On Mon, 28 Apr 1997, stuart wrote:

> Richard K. Moore wrote:
>
> > You're not talking about "human nature", you're trying to compute the
> > difference "human nature" minus "animal nature"... Otherwise eating and sleeping and
> > walking are not part of human nature - and I find that an absurd notion, and totally useless in discussing what people are about.
>
> > -rkm

> I would have thought that eating, sleeping and walking were things that
> human beings do, not a part of an inherently 'human' nature. If they
> were a part of human nature, then the absence of any one would mean the
> subject would be less human or not human.

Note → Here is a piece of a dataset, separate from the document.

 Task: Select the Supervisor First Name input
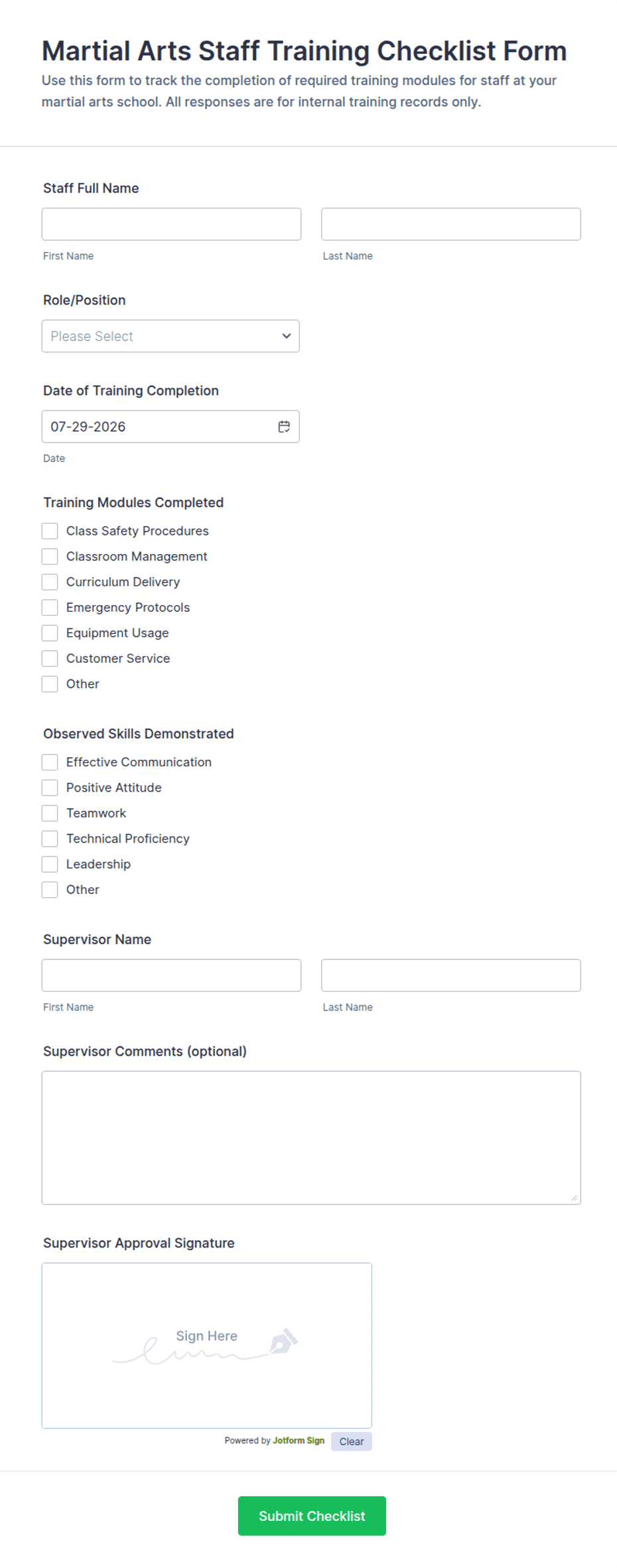(171, 975)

This discussion has obviously devolved into a disagreement over
the usage of phrases like "human nature". It will not, and can not, be
settled by appeal to evidence, since the disagreement involves different
people pointing at different things and saying "human nature".

> Perhaps if you were talking
> about the manner in which a person eats, sleeps and walks then you
> could invoke, maybe, human nature, but essentially these things can all
> be traced back to society/culture and this has been shown in this thread
> to be unnatural (in that - I assume - it is a part of a socio-historical
> imaginary ultimately dependent on human beings for its creation).

This is a direct consequence of pointing the phrase "human nature"
at behaviors rather than capacities. I suppose that this distinction
answers some question that is relevant to some problematic, somewhere.
Personally, I don't like it, because my impression is that it moves to far
from a lay understanding of the term without any corresponding pay-off.

However, the relevant question is whether this distinction is
relevant to the identification of systems (world systems, world-systems,
societies), to an understanding of how they are structured, or to an
understanding of how they change over time. After all, *that* is the
relevance of Sanderson's arguments: they have implications for how we
identify social systems, how they are structured, and the viability of
future social systems that different people in wsn may either predict as
possibilities, or pursue as desireable outcomes.